Lovald v. Falzerano (In Re Falzerano)

454 B.R. 81, 2011 Bankr. LEXIS 2997, 2011 WL 3477218
CourtUnited States Bankruptcy Appellate Panel for the Eighth Circuit
DecidedAugust 10, 2011
DocketBAP 11-6036
StatusPublished
Cited by1 cases

This text of 454 B.R. 81 (Lovald v. Falzerano (In Re Falzerano)) is published on Counsel Stack Legal Research, covering United States Bankruptcy Appellate Panel for the Eighth Circuit primary law. Counsel Stack provides free access to over 12 million legal documents including statutes, case law, regulations, and constitutions.

Bluebook
Lovald v. Falzerano (In Re Falzerano), 454 B.R. 81, 2011 Bankr. LEXIS 2997, 2011 WL 3477218 (bap8 2011).

Opinion

VENTERS, Bankruptcy Judge.

The Chapter 7 Trustee, John S. Lovald, appeals the bankruptcy court’s entry of a judgment in favor of the Defendants on his complaint seeking turnover under 11 U.S.C. § 542 of money allegedly owed to the bankruptcy estate. We have jurisdiction over this appeal pursuant to 28 U.S.C. § 158(b). For the reasons set forth below, we affirm the judgment of the bankruptcy court. 1

STANDARD OF REVIEW

Findings of fact are reviewed for clear error, and legal conclusions are reviewed de novo. 2

BACKGROUND

The Debtor, Alvin James Falzerano, and Theresa Ann Falzerano were husband and wife. In May 2001, the Debtor arranged to purchase 500 tons of hay from Orand Liebelt. Theresa gave Liebelt a $1,000 down payment for the purchase.

Just before the hay was delivered, Theresa died on December 4, 2001. In her will, she left the Debtor a life estate in 320 acres of real estate (the “Ranch”), and she left her children, Defendants Douglas Dean Falzerano, Laura L. Fox, Gerald Wayne Falzerano, and Warren Craig Fal-zerano, and her grandchild, Vanessa Mi *83 chelle Falzerano (collectively, “heirs”), her cattle and all her other property, including a remainder interest in the Ranch.
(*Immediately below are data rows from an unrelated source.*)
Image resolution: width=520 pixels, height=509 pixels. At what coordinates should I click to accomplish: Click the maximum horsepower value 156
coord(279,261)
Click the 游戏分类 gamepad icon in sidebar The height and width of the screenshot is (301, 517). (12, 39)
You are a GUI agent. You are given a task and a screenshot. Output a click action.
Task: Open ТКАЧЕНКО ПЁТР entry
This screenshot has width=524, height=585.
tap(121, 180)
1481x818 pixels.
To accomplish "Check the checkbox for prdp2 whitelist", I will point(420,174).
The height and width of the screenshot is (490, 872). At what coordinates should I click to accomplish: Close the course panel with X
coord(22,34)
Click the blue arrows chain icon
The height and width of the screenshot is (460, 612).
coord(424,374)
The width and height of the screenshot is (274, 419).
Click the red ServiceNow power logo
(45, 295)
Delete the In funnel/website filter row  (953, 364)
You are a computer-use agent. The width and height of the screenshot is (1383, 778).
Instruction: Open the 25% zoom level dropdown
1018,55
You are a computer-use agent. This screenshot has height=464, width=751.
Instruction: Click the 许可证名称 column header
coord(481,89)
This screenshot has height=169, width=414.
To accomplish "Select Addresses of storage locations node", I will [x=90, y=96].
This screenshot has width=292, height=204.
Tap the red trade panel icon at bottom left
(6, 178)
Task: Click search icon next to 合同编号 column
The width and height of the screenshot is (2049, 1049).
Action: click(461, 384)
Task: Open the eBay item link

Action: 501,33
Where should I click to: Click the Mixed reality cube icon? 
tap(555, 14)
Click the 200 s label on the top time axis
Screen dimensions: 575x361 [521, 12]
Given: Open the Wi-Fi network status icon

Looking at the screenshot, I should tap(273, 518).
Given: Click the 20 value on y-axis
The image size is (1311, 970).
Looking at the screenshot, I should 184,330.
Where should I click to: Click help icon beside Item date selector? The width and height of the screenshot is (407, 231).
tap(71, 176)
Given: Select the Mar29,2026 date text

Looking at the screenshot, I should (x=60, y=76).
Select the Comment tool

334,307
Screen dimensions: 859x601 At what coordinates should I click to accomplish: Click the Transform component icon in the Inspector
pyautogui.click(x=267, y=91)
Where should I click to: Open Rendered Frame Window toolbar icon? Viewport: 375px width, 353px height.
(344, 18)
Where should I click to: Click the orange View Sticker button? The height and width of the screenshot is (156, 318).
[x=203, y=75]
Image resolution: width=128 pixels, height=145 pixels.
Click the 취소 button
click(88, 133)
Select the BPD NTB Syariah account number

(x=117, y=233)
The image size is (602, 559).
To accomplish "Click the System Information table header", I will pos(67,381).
Lorelie Lynn Barth (“Lorelie”), Theresa’s daughter and the mother of Vanessa Falzerano, was intentionally omitted from Theresa’s will. To avoid a threatened will contest, the Debtor, the heirs, and Lorelie entered into a family settlement agreement under which the probate estate’s personal representative was permitted to “distribute such items of [Theresa’s] personal property as she deem[ed] necessary or advisable” to the heirs, and the Debtor was permitted to keep and use Theresa’s remaining personal property until he no longer needed or wished to do so, at which time it would be distributed to the heirs. The Debtor was also permitted to “run [Theresa’s] cattle herd and raise the cattle for the heirs” and “use the profits from the land and cattle for his own living expenses.” As of the date of the trial, no distributions — of cattle or money — had been made to the heirs pursuant to the will or the settlement agreement. 3

In addition to managing the probate estate’s cattle, the Debtor had an arrangement with Gladys Bonefield to pasture approximately 70 head of her cattle in return for a share of her calf crop. He also had an arrangement with Dennis Wentzel to pasture approximately 80 head of Went-zel’s cattle in return for a share of his calf crop. The Debtor kept all of the cattle on the Ranch for the winter (six months). In the summer, he moved the cattle to various other locations: the probate estate’s cattle went to a neighbor’s land, Bone-field’s cattle went to “the Indian reservation,” and Wentzel’s cattle were returned to Wentzel.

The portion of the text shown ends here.